▶ **Task a**
Copy the listing from the line containing "Identify the location of gossiped." down to the end of the listing, swapping "particular element" for "specific item" and leaving everything else unchanged.
** Begin Source extract **
Which is true. I occasionally [ahem] go on these long-winded philosophical diatribes with the interns regarding all manner of journalist-ing. And somehow they sort through my babble and will come back with a “ … but you said …” that will stop me dead in my tracks. “Oh yes, right, absolutely you should attribute that sentence.”

There were a few things I could check off as good practices: we pay our interns (although not at the national average of $17.69 — yikes!); keep the busy work to about 20 percent of their time; and we don’t treat them like second-class citizens. Our interns are involved in staff meetings, companywide events and sit smack-dab in the midst of the editors.

We try to offer ongoing, continuous supervision, although I like to let them think for themselves, too.

Unfortunately Beaudry’s presentation ran long, leaving no time for Q&A. A couple of people offered thoughts during her talk, but it would have been a great opportunity — for me, anyway — to hear what others are doing with their interns.
** End Source extract **
** Begin Extracted material **
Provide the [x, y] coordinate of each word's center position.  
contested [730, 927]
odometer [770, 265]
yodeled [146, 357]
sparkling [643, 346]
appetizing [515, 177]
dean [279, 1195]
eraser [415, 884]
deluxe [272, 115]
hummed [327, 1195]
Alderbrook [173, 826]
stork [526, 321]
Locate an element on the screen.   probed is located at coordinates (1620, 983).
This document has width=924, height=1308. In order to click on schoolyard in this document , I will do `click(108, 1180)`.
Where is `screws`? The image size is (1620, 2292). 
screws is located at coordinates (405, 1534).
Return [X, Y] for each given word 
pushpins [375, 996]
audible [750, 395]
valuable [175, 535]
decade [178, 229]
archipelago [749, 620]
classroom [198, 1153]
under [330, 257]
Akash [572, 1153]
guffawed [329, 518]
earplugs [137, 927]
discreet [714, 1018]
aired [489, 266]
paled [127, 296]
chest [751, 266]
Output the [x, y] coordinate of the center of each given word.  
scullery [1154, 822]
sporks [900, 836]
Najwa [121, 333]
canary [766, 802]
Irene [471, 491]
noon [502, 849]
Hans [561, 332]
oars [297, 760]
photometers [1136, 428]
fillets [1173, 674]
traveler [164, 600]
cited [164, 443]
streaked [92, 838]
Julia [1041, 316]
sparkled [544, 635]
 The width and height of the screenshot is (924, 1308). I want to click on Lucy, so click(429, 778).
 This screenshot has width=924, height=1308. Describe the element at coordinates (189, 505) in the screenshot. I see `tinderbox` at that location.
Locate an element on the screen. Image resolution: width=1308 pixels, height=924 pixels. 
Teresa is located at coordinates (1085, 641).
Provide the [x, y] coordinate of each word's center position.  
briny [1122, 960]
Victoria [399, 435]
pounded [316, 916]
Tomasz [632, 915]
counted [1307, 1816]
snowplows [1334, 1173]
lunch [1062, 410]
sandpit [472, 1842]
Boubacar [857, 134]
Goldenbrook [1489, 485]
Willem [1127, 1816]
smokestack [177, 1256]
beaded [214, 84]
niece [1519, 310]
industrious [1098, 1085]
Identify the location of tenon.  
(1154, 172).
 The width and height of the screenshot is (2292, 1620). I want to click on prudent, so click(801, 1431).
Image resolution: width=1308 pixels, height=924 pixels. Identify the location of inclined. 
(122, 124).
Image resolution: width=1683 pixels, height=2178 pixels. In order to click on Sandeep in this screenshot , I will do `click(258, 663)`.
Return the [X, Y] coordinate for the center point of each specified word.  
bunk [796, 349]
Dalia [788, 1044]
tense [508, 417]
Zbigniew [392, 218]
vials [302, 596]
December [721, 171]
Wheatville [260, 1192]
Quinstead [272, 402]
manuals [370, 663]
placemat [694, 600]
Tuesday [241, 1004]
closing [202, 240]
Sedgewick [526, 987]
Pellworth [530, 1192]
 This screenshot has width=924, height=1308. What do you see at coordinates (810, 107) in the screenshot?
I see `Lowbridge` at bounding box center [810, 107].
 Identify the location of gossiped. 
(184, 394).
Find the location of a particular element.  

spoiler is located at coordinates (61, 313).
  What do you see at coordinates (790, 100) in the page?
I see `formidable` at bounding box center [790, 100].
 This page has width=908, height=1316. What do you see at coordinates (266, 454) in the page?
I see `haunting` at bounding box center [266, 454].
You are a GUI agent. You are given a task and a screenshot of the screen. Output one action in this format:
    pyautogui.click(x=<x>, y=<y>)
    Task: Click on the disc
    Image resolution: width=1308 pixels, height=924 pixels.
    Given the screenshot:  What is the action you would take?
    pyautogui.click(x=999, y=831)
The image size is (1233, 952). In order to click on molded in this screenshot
** End Extracted material **
▶ **Task b**
In the piece on interns, what figure is given as the national average pay for interns?

▶ **Final result a**
 Identify the location of gossiped. 
(184, 394).
Find the location of a specific item.  

spoiler is located at coordinates (61, 313).
  What do you see at coordinates (790, 100) in the page?
I see `formidable` at bounding box center [790, 100].
 This page has width=908, height=1316. What do you see at coordinates (266, 454) in the page?
I see `haunting` at bounding box center [266, 454].
You are a GUI agent. You are given a task and a screenshot of the screen. Output one action in this format:
    pyautogui.click(x=<x>, y=<y>)
    Task: Click on the disc
    Image resolution: width=1308 pixels, height=924 pixels.
    Given the screenshot:  What is the action you would take?
    pyautogui.click(x=999, y=831)
The image size is (1233, 952). In order to click on molded in this screenshot

▶ **Final result b**
$17.69